When we create the svg we can specify viewBox
as a parameter for the tag.
viewBox
takes a string with 4 numbers in it. The minimum values for x and y and height and width. So, if we wanted the first picture squished into the boundaries of the second, we could do:
1<svg viewBox="0 0 120 120" height="100px" width="100px" xmlns="http://www.w3.org/2000/svg">
2 <rect x="0" y="0" height="110" width="110" fill="#EEE"> </rect>
3 <rect x="10" y="10" height="40" width="40" fill="blue"></rect>
4 <circle cx="70" cy="90" r="30" fill="red"></circle>
5</svg>
Notice that this sets the coordinate system to be between 0 and 120 for x and y, so the whole picture appears within the 100x100 square.

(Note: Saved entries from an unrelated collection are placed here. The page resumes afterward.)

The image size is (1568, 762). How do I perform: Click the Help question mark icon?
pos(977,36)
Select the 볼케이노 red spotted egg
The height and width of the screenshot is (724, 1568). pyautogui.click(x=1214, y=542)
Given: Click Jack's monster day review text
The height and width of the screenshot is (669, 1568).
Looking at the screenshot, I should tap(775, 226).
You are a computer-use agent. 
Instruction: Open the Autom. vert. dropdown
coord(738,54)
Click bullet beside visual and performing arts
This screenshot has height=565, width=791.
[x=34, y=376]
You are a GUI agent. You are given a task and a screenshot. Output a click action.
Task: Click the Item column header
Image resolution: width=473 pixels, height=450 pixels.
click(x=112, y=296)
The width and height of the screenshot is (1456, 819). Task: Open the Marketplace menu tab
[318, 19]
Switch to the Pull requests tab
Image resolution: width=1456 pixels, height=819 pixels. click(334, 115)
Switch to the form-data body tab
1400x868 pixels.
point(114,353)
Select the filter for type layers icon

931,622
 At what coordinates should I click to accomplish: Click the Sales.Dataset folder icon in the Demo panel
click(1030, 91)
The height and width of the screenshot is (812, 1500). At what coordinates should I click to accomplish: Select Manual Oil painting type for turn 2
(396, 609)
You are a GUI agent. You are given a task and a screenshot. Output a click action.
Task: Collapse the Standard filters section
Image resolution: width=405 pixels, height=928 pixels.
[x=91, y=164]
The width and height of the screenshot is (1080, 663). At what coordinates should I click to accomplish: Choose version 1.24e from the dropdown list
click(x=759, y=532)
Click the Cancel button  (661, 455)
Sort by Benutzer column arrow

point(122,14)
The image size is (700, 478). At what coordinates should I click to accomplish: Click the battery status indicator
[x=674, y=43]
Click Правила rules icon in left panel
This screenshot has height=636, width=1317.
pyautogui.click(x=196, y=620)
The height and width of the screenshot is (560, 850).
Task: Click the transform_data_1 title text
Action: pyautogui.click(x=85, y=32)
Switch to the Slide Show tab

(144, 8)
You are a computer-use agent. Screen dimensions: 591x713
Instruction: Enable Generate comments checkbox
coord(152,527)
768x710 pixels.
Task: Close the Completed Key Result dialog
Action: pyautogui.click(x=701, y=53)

You could have achieved the same effect (getting a convenient coordinate system) by putting computing a transformation that you apply to the group of objects. But, transformations and groups are the next tutorial.
Here is another SVG picture to experiment with using viewBox
to change the coordinate system. When you look at
svg2-4.svg
you will see its a simple picture with 4 circles, of size 100x100.
By changing the viewBox
to change the coordinate system, we can show different things. Note that the only thing that changes is the viewBox
attribute given to the svg
element
svg2-4a.svg
.
Or even svg2-4b.svg .
Be careful with viewBox
: the “B” is capitalized, and things are case sensitive! Also, the second parameters are the width and height (not the upper bounds), and things do not get stretched non-uniformly. If you try to do non-uniform stretch, weird things happen - they are not well explained in the documentation. You can see the official documentation.
A more detailed tutorial on SVG Coordinate systems is the Mozilla SVG Tutorial: Positions.
There are some more other technical things that come up with SVG coordinate systems, these are discussed in the SVG documentation, but are not so important for the class.